A water molecule is used to break a chemical bond between two molecules
Name the elements found in carbohydrates and lipids
C, H, O
Name the elements found in Proteins
C, H, O, N, S
Name the elements found in nucleic acids
C, H, O, N, P
Describe the properties of alpha glucose
Small and water soluble
Complementary shape to antiport for co-transport for absorption in gut
Complementary shape to enzymes for glycolysis = respiratory substrate
What type of bond forms when monosaccharides react
(1,4 or 1,6) glycosidic bond
2 Monomers = one chemical bond = disaccharide
Multiple monomers = many chemical bonds = polysaccharide
Name 3 disaccharides. Describe how they form
Condensation reaction forms glycosidic bond between 2 monosaccharides
- Maltose: glucose + glucose
- Sucrose: glucose + fructose
- Lactose: glucose +galactose
All have molecular formula C12H22O11
Describe the function of starch
Storage polymer of alpha glucose in plant cells
Insoluble so no osmotic effect on cells
Large so does not diffuse out of cells
Describe the structure of amylase
- 1,4 glycosidic bonds
- Helix with intermolecular H-bonds = compact
Describe the structure of amylopectin
1,4 and 1,6 glycosidic bonds
branched so many terminal end for hydrolysis into glucose
Describe the function of glycogen
Main storage polymer of a alpha glucose in animal cells (but also found in plant cells)

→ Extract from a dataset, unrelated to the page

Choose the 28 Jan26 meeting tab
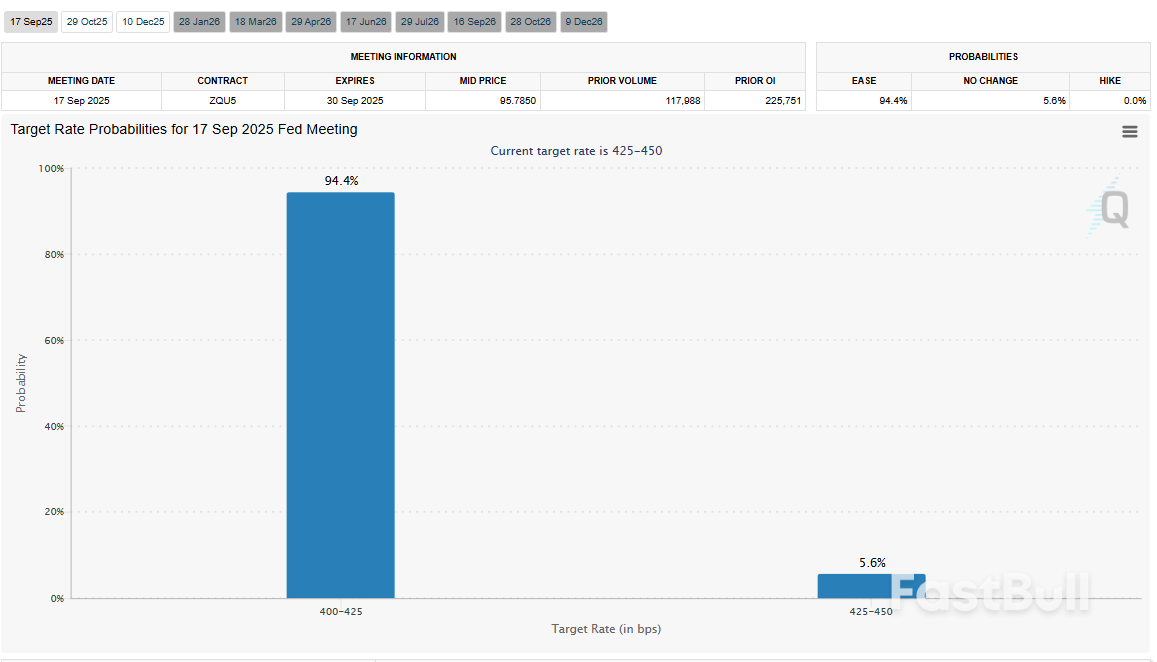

Describe the structure of glycogen
1,4 and 1,6 glycosidic bonds
Branched so many terminal ends for hydrolysis
insoluble so no osmotic effect and does not diffuse out of cells
Compact
Describe the function of cellulose
Polymer of Beta glucose gives rigidity to plant cell walls (prevents bursting under turgor pressure, holds stem up)
Describe the structure of cellulose
1,4 glycosidic bonds
Straight chain, unbranched molecules
Alternate glucose molecules are rotated 180 degrees
H-bond crosslinks between parallel strands form microfibrils = high tensile strength
How do triglycerides form
Condensation reaction between 1 molecule of glycerol and 3 fatty acids which forms ester bonds
Describe the features of a saturated fatty acid
Contain only single bonds
Straight chain molecules have many contact points
Higher melting point = solid at room temperature
Found in animal fats
Describe the features of an unsaturated fatty acid
Contain C=C double bonds
Kinked molecules have fewer contact points
Lower melting points = liquid at room temperature
Found in plant oils
Relate the structure of triglycerides to their function
High energy : Mass ratio = high calorific value from oxidation
Insoluble hydrocarbon chain = no effect on water potential of cells and used for waterproofing
Slow conductor of heat = thermal insulation
Less dense than water = buoyancy of aquatic animals
Describe the function of phospholipids
Forms phospholipid bilayer in water = component of membranes
Tails can splay outwards = waterproofing e.g. for skin
Describe the structure of phospholipids
Amphipathic: glycerol backbone attached to 2 hydrophobic fatty acid tails and one hydrophilic polar phosphate head
Are phospholipids and triglycerides polymers
No; they are not made from a small repeating unit. They are macromolecules
Describe the structure of cholesterol
Steroid structure of 4 hydrocarbons rings
Hydrocarbon tail on one side, hydroxyl (-OH) group on the other side
Describe the function of cholesterol
Adds stability to cell surface phospholipid bilayer by connecting molecules and reducing fluidity
What is the general structure of an amino acid
-COOH carboxyl / carboxylic acid group
-R variable side group consists of carbon chain and may include other function groups e.g. benzene ring or -OH group
-NH2 amine / amino group
How do polypeptides form
Condensation reactions between amino acids form peptide bonds (-CONH-)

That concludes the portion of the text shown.